There’s nothing particularly groundbreaking about that logic, but it encapsulates the position that the Red Sox are in this year, as opposed to previous years. The Sox enter the 2013 MLB draft, which kicks off on Thursday, with the seventh overall pick — their highest selection since 1993, when they scooped up Trot Nixon No. 7 overall.
It’s obviously a position the Red Sox don’t want to be in from year to year, as it signifies a down year the season prior. When the opportunity presents itself, though, the Red Sox need to try and make the most of it. In previous years, players like Matt Harvey (2010), Clayton Kershaw (2006), Troy Tulowitzki (2005) and Prince Fielder (2002) have gone seventh overall. That’s a good indication of just how impactful a player the organization could add with such a high draft pick.
Red Sox general manager Ben Cherington was quick to point out on Wednesday that there are no guarantees in the draft. He did acknowledge, however, that the Red Sox are now able to dive into a pool of players they’re not accustomed to diving into, even if that doesn’t entail a huge change in the overall drafting process.
“I think in any year, but particularly this year, we’re going to take the player that we think impacts the organization the most,” Cherington said. “The organizational needs or the player’s position or anything like that won’t come into play. We’re looking for the best — as we always would, but especially this year — the best combination of upside and probability of reaching that upside — the best talent.”
Going after the best available player, rather than drafting on organizational need, makes sense in baseball more than any other sport. While some high draft picks nowadays reach the majors fairly quickly, the development process in baseball typically is longer than in other sports, where rookies often burst onto the scene in Year 1 of their professional careers.
When it comes to assessing the best available player, the Red Sox expect to do so based on the overall package. Some tools, such as power, may hold more value in the minds of many, but Cherington doesn’t want to hone in one particular area.
“We’d much rather get the best player than look for a particular strength or tool,” Cherington said. “Power does tend to go quickly in the draft — every year, not just this year.
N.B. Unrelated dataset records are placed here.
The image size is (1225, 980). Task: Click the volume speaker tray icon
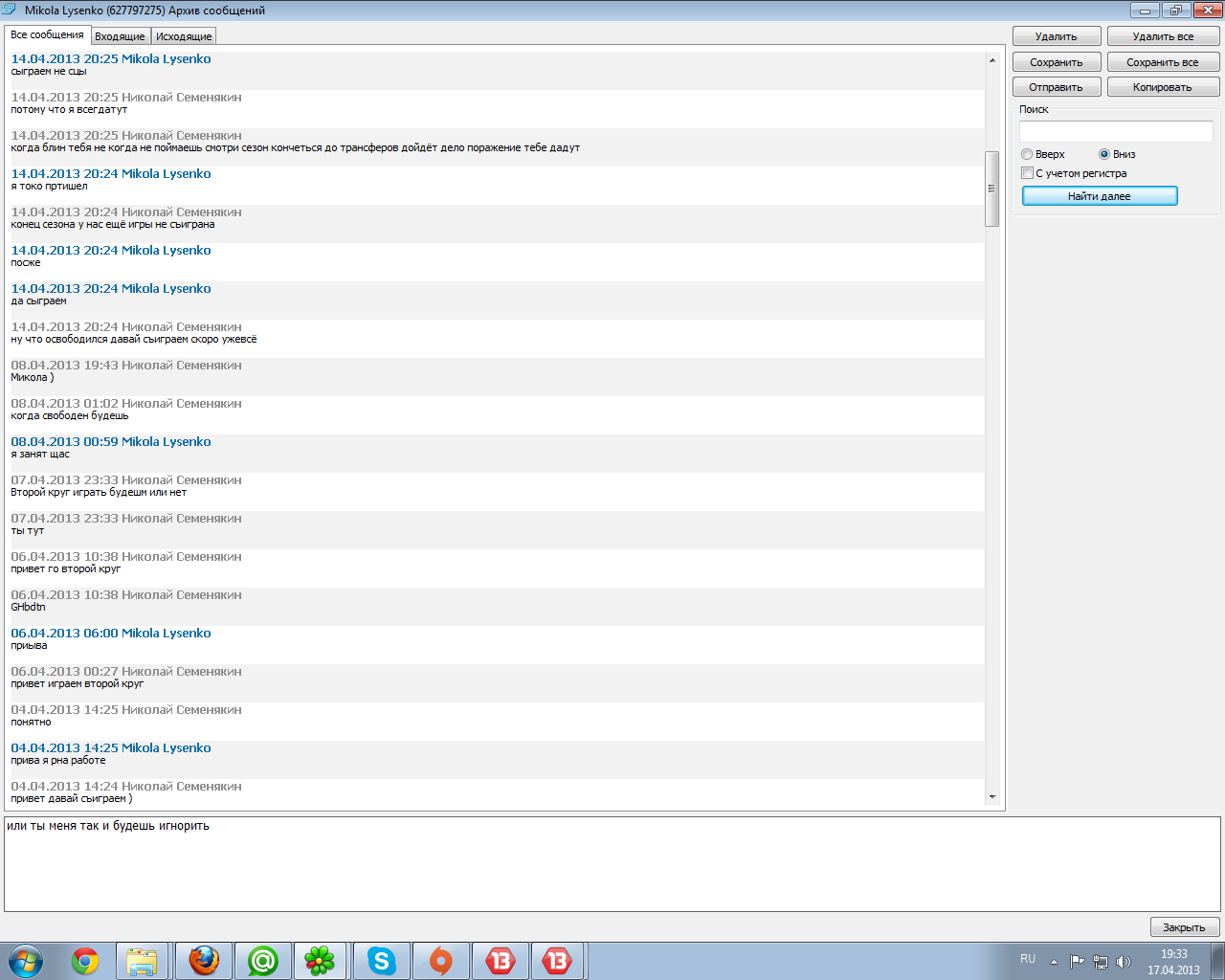point(1124,962)
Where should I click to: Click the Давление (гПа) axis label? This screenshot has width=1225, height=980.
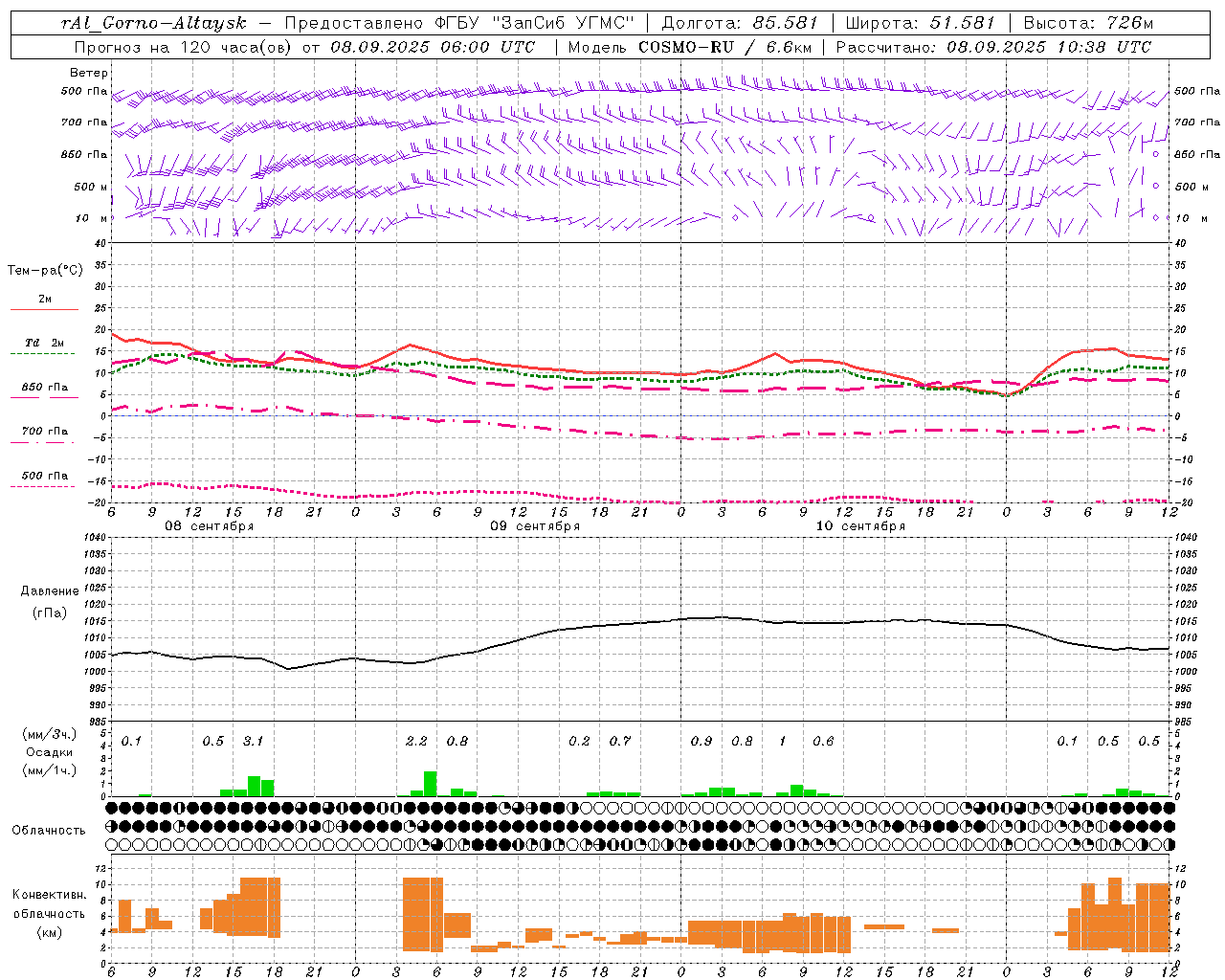pos(50,602)
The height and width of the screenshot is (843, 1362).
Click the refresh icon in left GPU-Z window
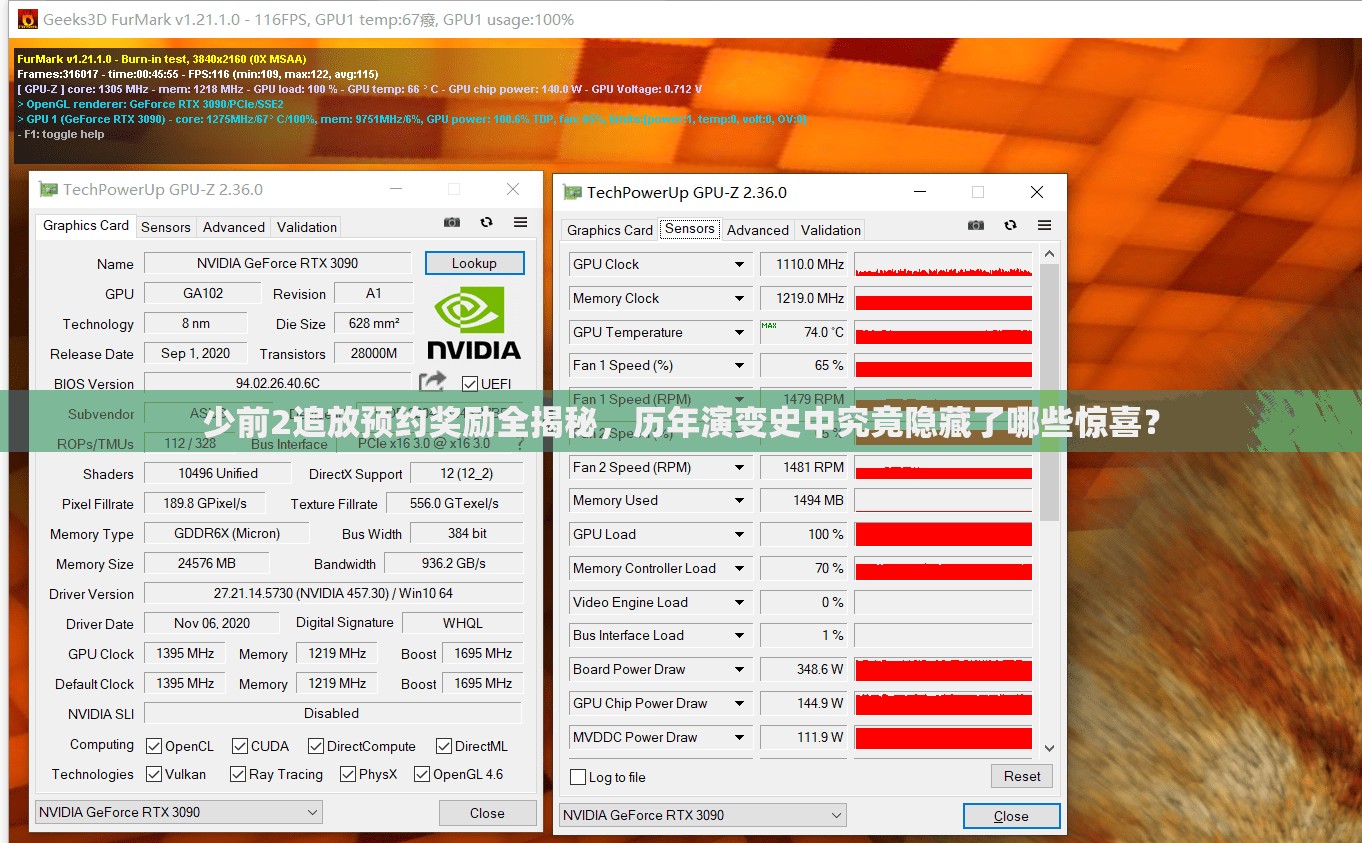(x=486, y=222)
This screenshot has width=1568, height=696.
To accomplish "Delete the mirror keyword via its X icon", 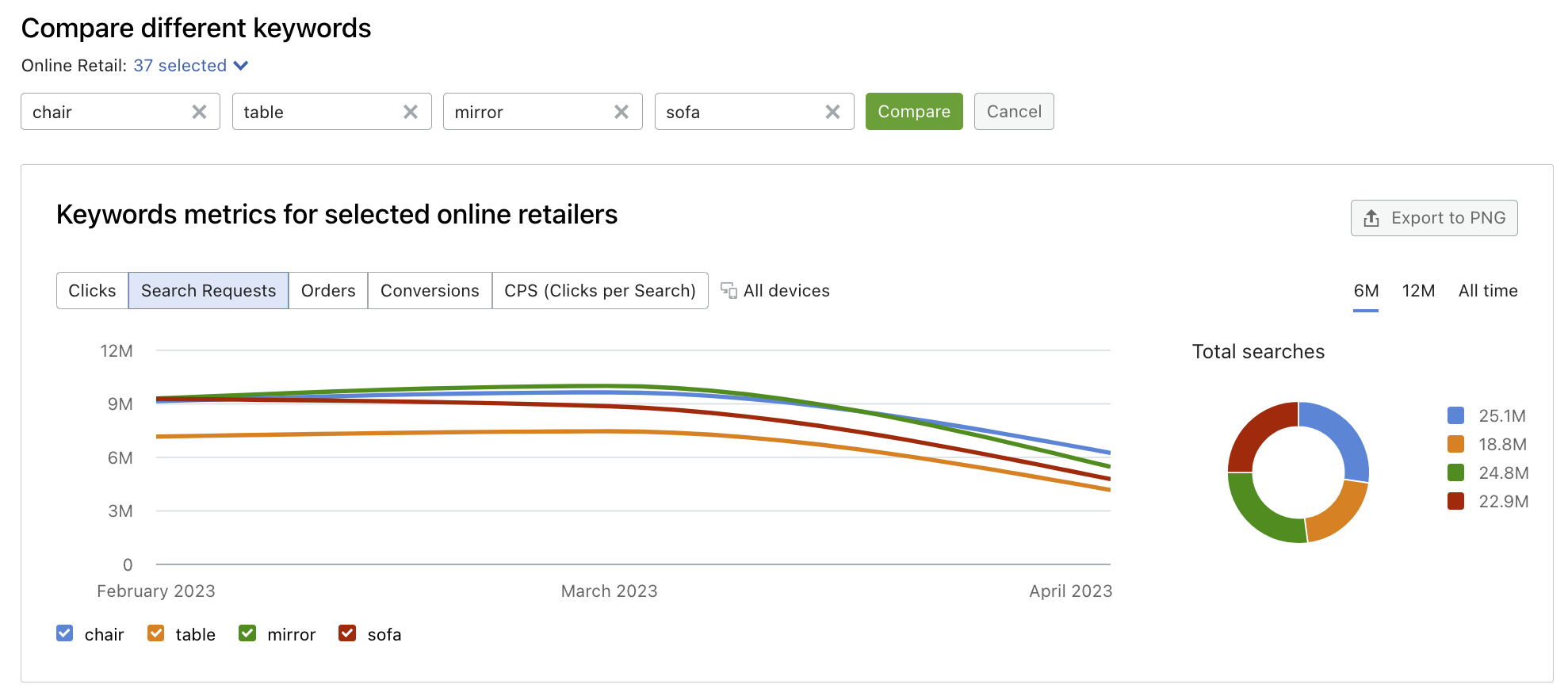I will [621, 113].
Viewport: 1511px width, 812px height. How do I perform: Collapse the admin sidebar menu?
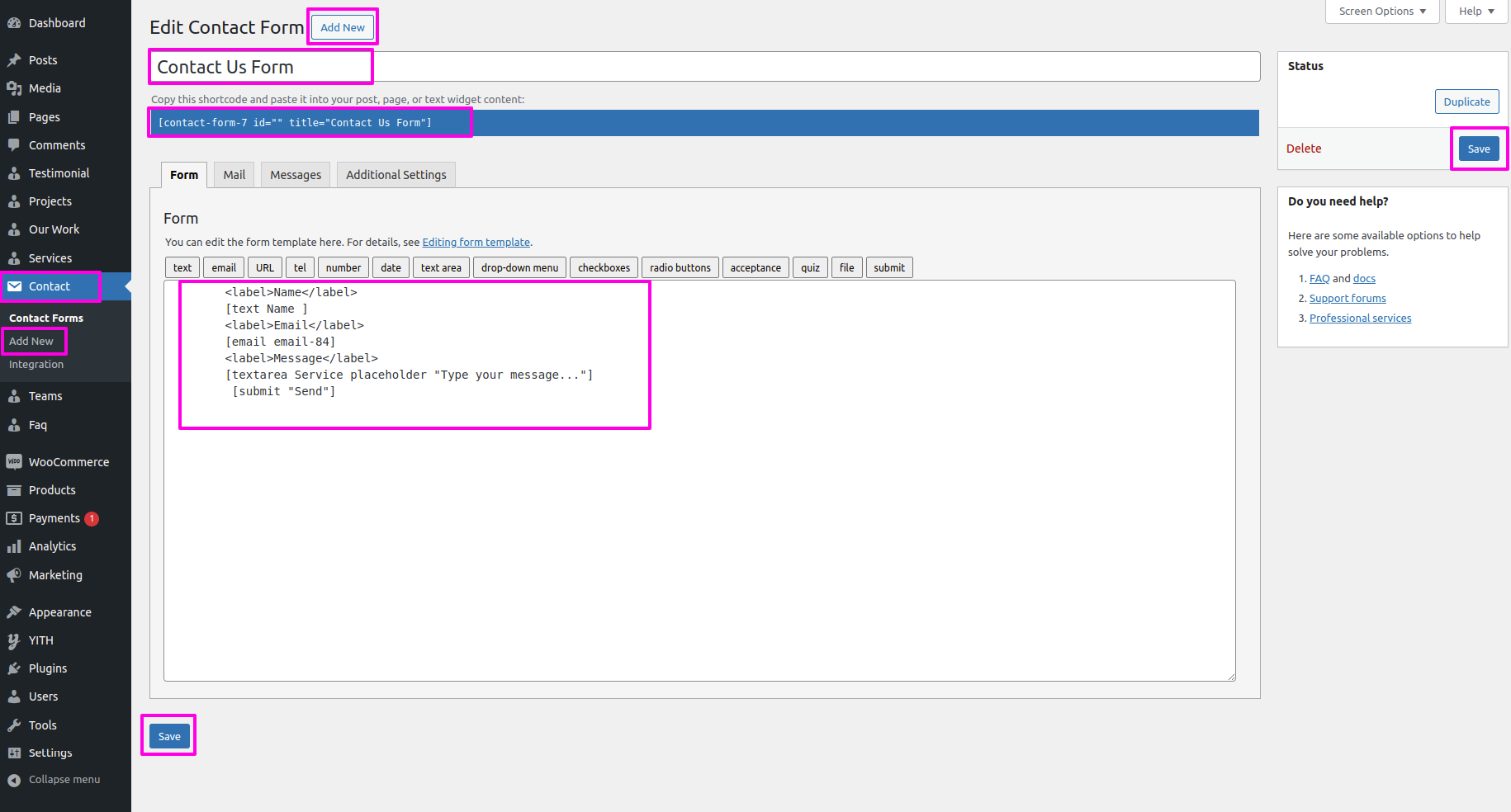[54, 780]
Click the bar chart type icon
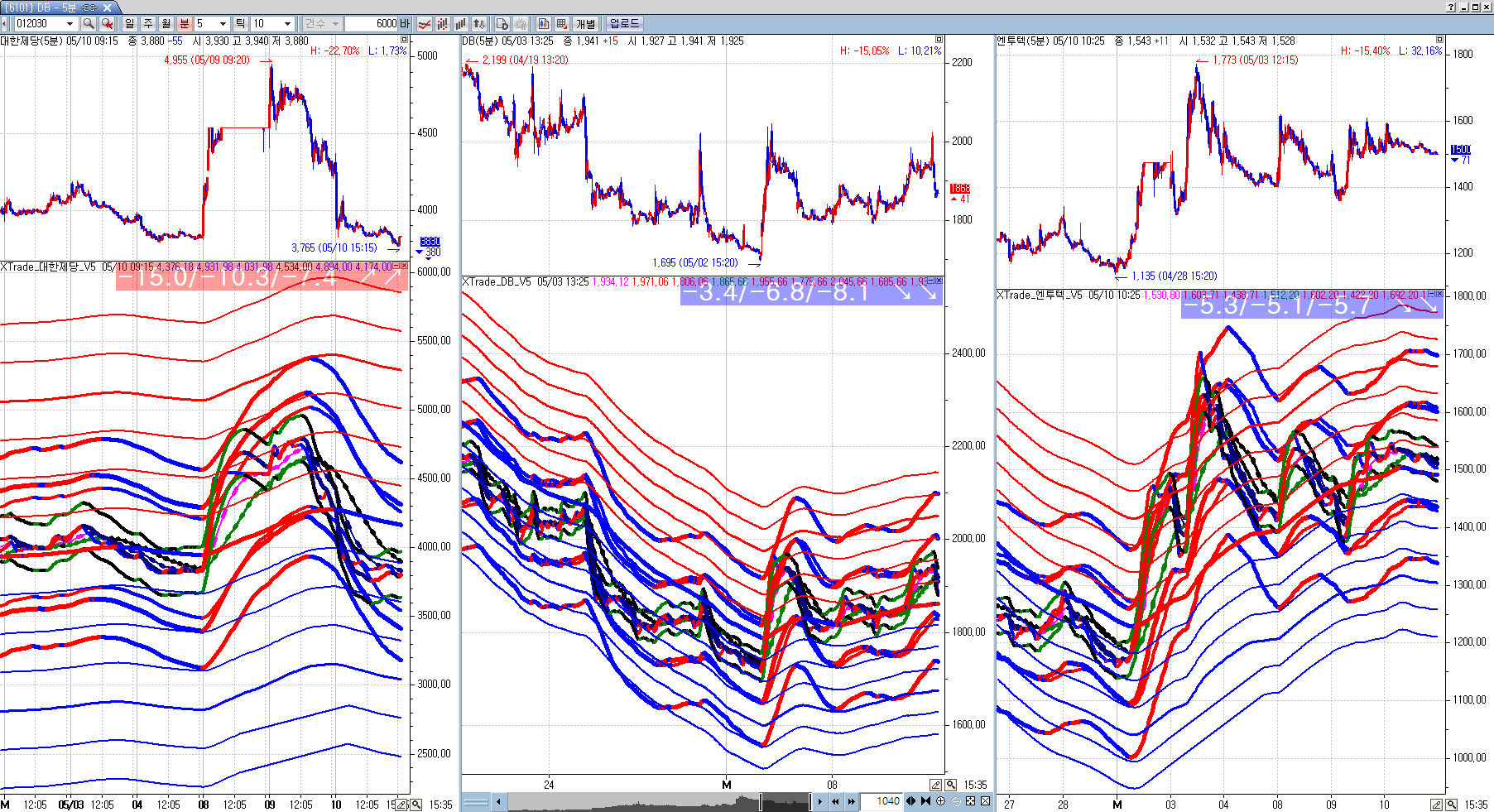 [x=460, y=24]
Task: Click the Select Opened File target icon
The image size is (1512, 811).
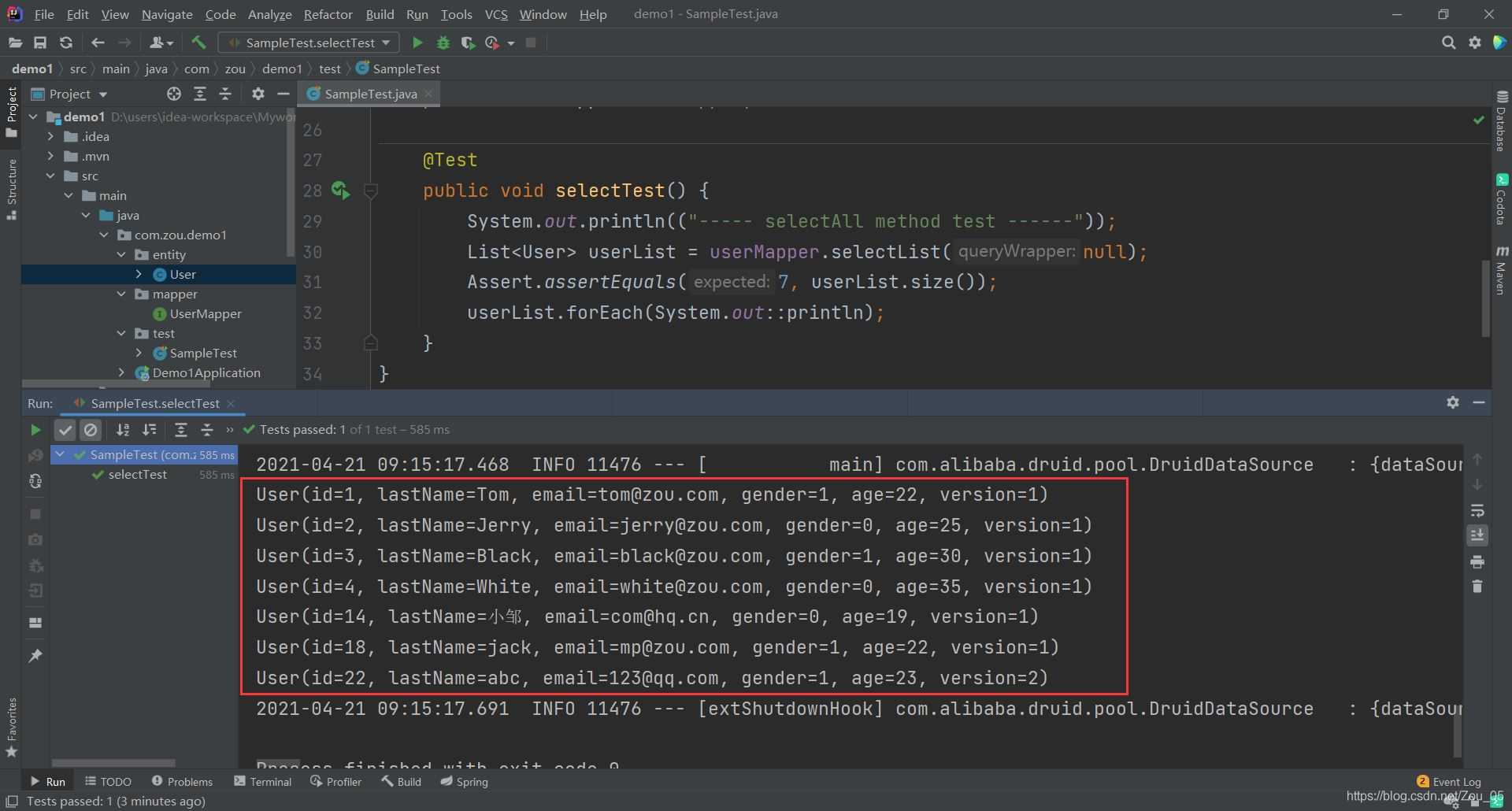Action: coord(174,94)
By virtue of the fact that we can look at a different pool of players, we don’t know who’s going to be there at seven, but we can look at a different pool of players, maybe that’s a tool or a strength that we might have access to that we might not in a normal year.
“But we can’t allow that to sort of overwhelm the rest of the conversation, we still have to line it all up and look at every aspect of each player, the strengths and weakness, whether they be a pitcher, a position player, high school, college. Weigh the upside and the risk and try to get it in right the order. There’s no one particular tool or strength that carries the conversation.”
The Red Sox have placed even more of an emphasis on player development since experiencing some free-agent failures. That development starts with the draft, and it’s even more important now given the number of homegrown players who are signing long-term deals with their drafting club.
Will this season net the Red Sox a Clay Buchholz, Jon Lester or Dustin Pedroia? We won’t know that exact answer for a few years, but the probability of adding a future All-Star is higher this year than it’s been in 20 years.